Data Science & AnalyticsPython · Research support
AI Adoption in Marketing
The Mediating Role of Perception
A research analytics collaboration: statistical analysis in Python for a study of what drives AI adoption among marketers, and how perception mediates the path from awareness to adoption.

- Role
- Research analytics collaboration: resources, analytical support and statistical assistance.
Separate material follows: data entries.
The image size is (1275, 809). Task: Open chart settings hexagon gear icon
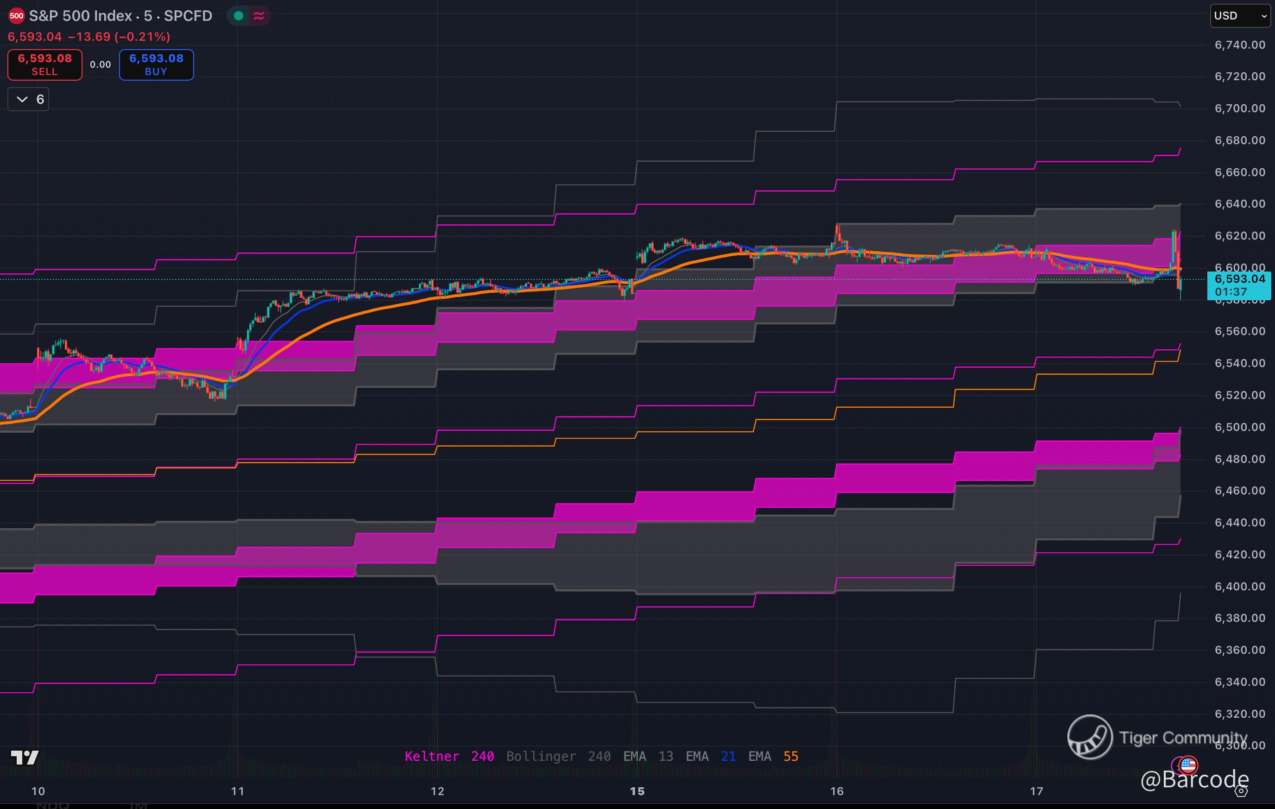click(x=1241, y=791)
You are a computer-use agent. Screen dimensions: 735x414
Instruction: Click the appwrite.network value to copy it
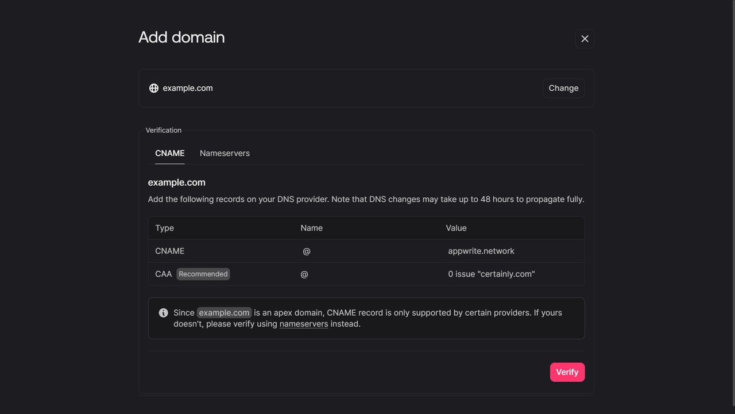tap(481, 251)
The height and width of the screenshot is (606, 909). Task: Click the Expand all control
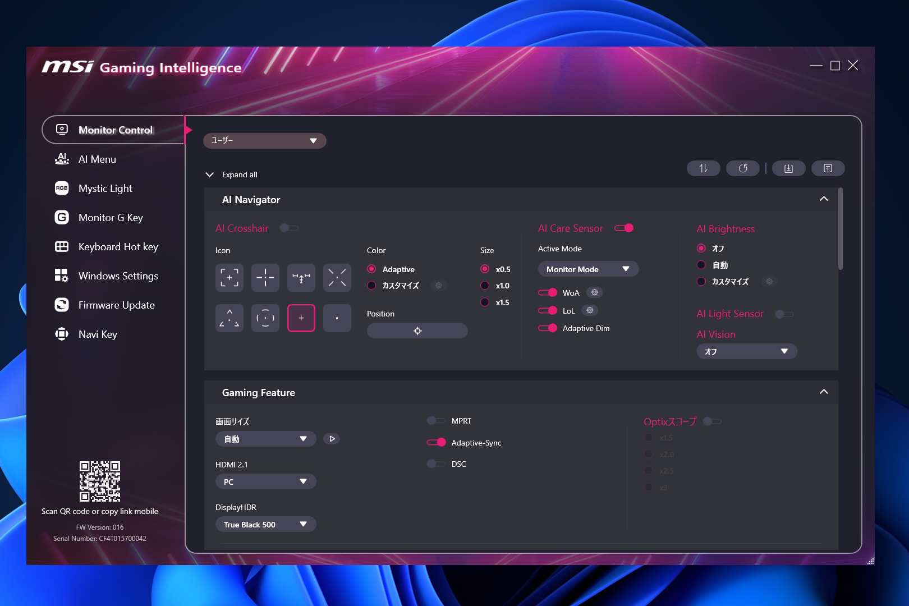tap(231, 175)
The associated report was written by another researcher.
- Type
- Professional work
- Status
- Completed analysis
- Tools
- Python · pandas · statsmodels · Pingouin · matplotlib · seaborn
- Respondents
- 250 marketers
- Methods
- OLS · mediation
- Language
- Python
- Project type
- Research support
Case study
01Question
Drivers, and the role of perception
Two questions: which organizational and market factors predict AI adoption, and do perceptions of AI (usefulness, ease of use, trust, risk) mediate the relationship between awareness and adoption?
02Workflow
A reproducible Python pipeline
- Data preparation and profiling with pandas
- Descriptive statistics and normality checks
- Correlation analysis and scatterplots
- OLS regression with statsmodels
- Mediation analysis with Pingouin
- Visualization with matplotlib and seaborn

03Regression
Customer expectations led
The model explained 64.7% of the variance in adoption (R² = .647, adjusted R² = .641; F = 112.3; Durbin–Watson = 1.751). Customer expectations (β = .548) were the strongest predictor, followed by market competition (β = .218) and implementation cost (β = .124), all p ≤ .004. The regulatory and legal environment was not significant (β = −.039, p = .422).

04Mediation
Usefulness and trust carried the effect
Perceived usefulness (indirect effect .102, about 21.6% of the total) and trust (.131, about 27.8%) mediated the awareness–adoption relationship. Perceived ease of use (.072) and risk (−.058) did not. The total indirect effect was about .247 against a direct effect of about .225.

05Implications
What the evidence supports
Among these marketers, adoption tracked competitive pressure, customer expectations and positive perceptions of AI more than regulation. The data are cross-sectional, so the results describe associations rather than causes.